"""

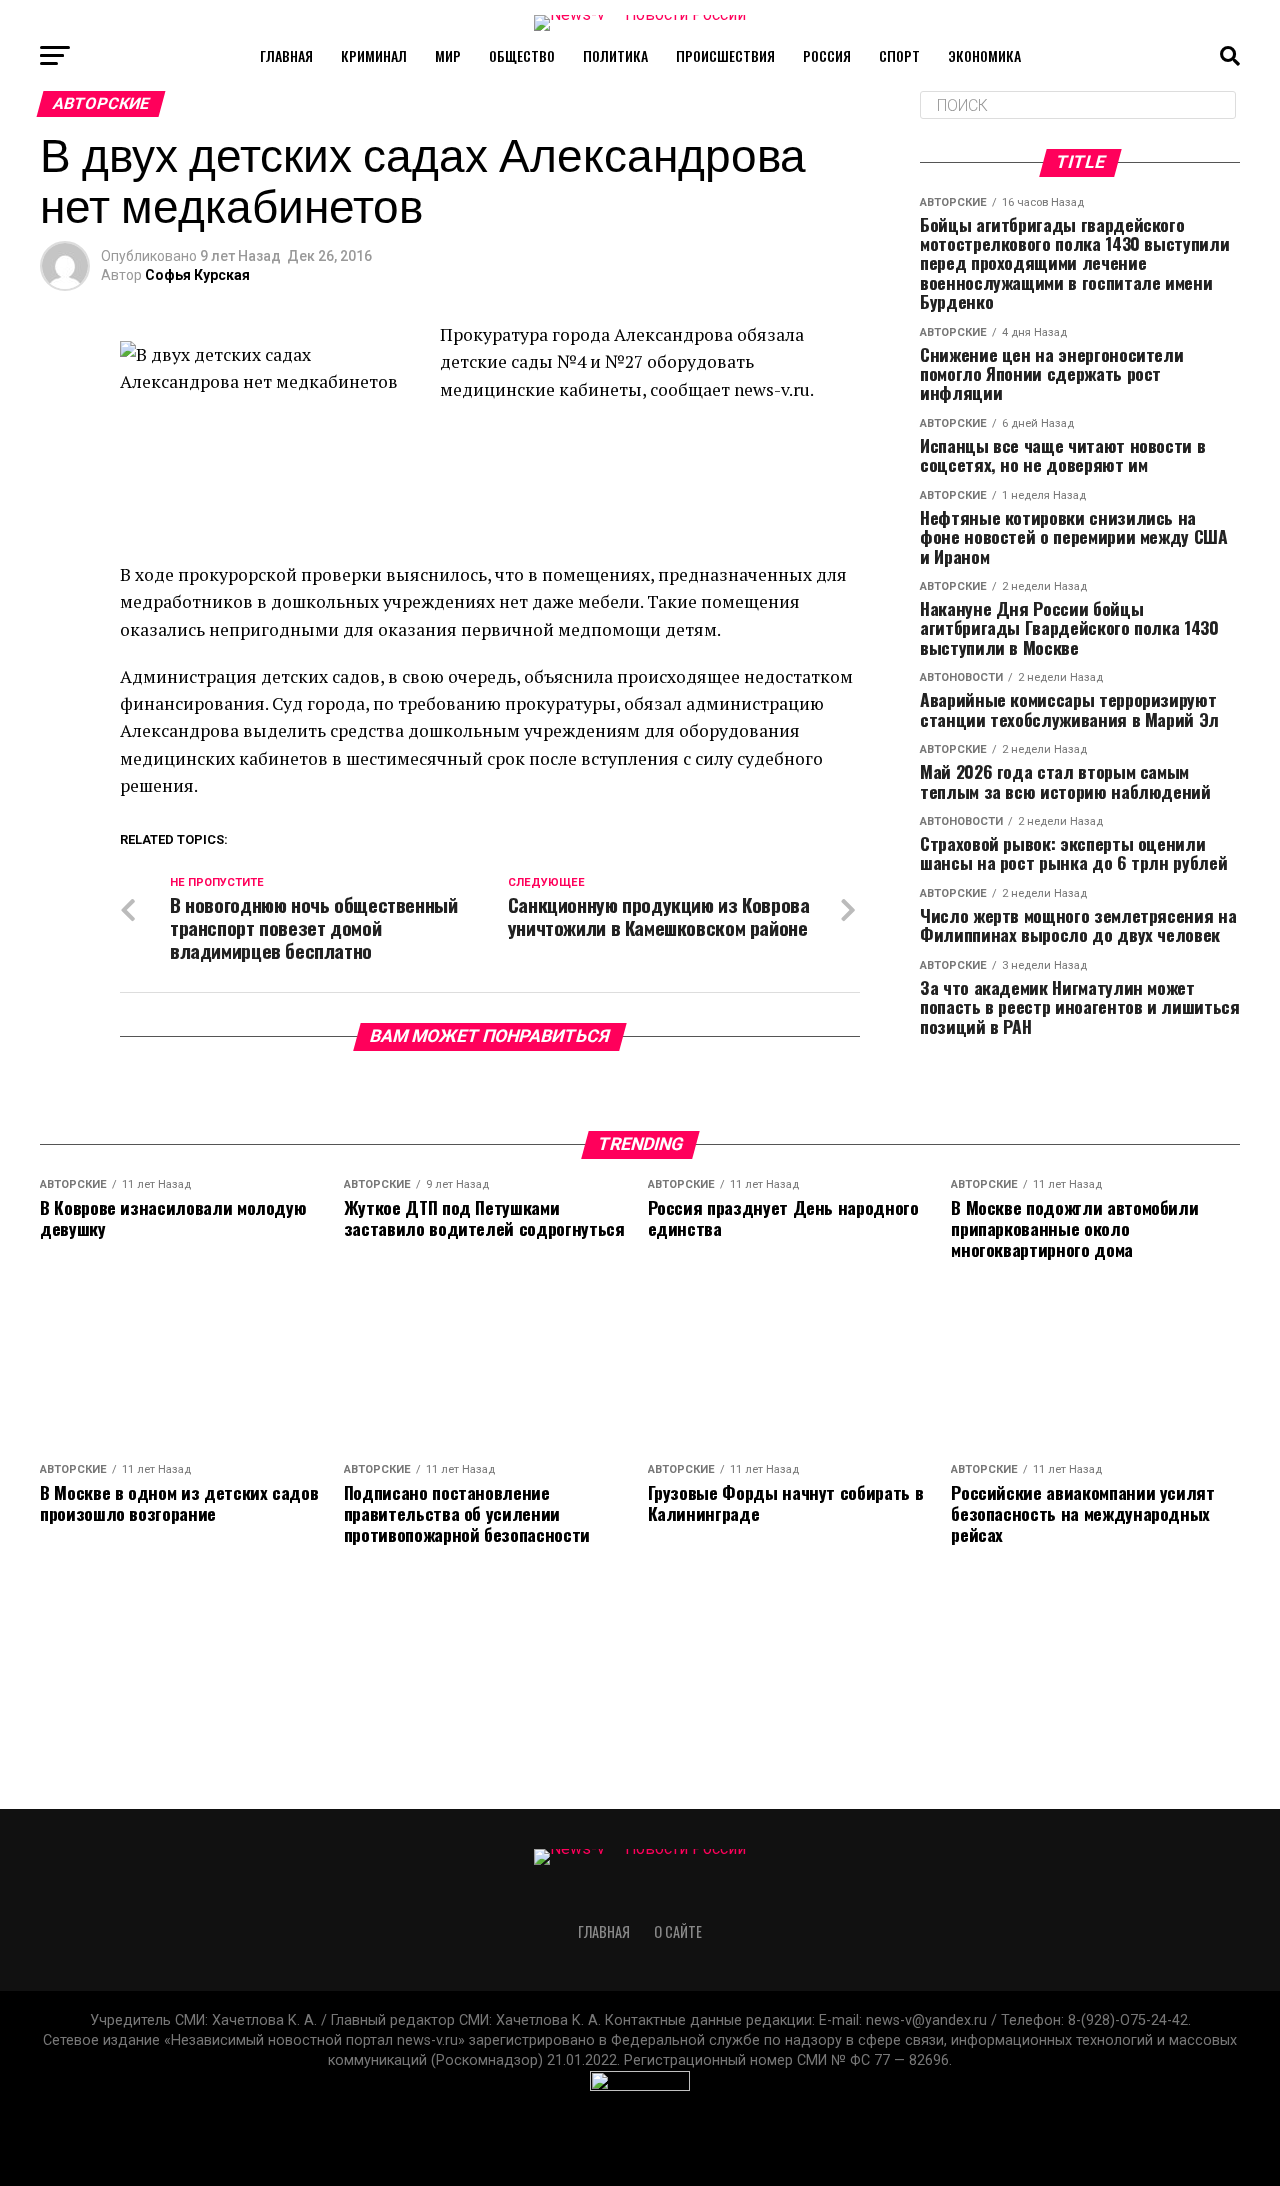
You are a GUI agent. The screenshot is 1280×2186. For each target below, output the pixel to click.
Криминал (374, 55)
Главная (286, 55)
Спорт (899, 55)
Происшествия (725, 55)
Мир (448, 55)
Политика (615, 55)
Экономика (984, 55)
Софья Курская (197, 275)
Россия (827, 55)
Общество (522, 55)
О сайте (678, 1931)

"""
"""

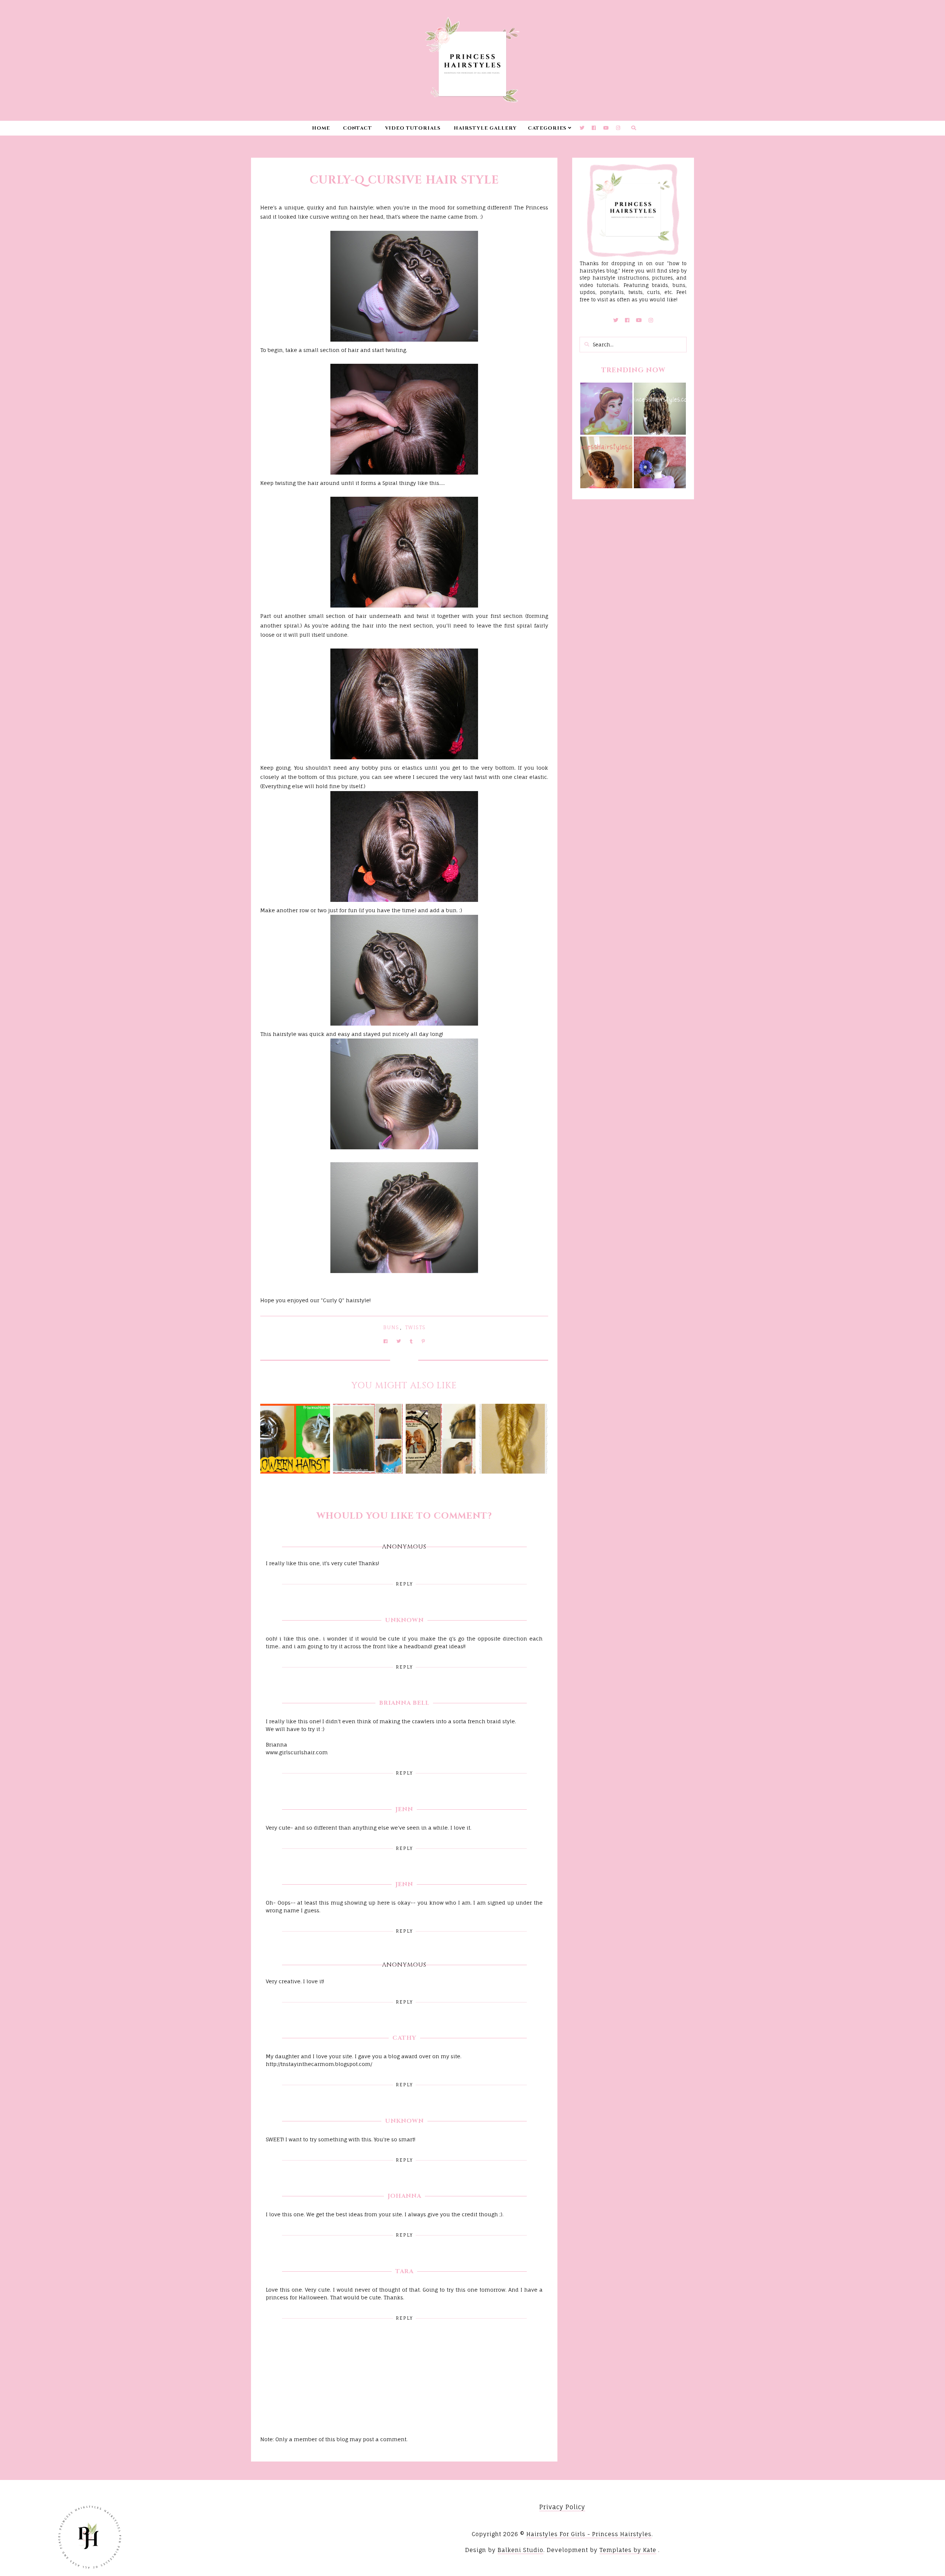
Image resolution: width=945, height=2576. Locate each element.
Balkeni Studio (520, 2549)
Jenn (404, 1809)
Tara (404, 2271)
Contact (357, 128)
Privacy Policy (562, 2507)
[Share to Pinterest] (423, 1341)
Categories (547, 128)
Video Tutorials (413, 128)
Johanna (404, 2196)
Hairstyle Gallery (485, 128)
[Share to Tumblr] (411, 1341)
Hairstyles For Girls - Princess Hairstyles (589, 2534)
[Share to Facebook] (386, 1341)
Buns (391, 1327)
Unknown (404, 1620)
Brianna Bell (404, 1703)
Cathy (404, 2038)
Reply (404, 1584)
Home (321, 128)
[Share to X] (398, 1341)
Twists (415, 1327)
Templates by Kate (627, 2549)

"""

◆ **The task**
Repeat, exactly as they stand above, the lines from the line with "Hairstyles For Girls" to the line with "Templates by Kate (627, 2549)", both lines included.

◆ **The answer**
Hairstyles For Girls - Princess Hairstyles (589, 2534)
[Share to Facebook] (386, 1341)
Buns (391, 1327)
Unknown (404, 1620)
Brianna Bell (404, 1703)
Cathy (404, 2038)
Reply (404, 1584)
Home (321, 128)
[Share to X] (398, 1341)
Twists (415, 1327)
Templates by Kate (627, 2549)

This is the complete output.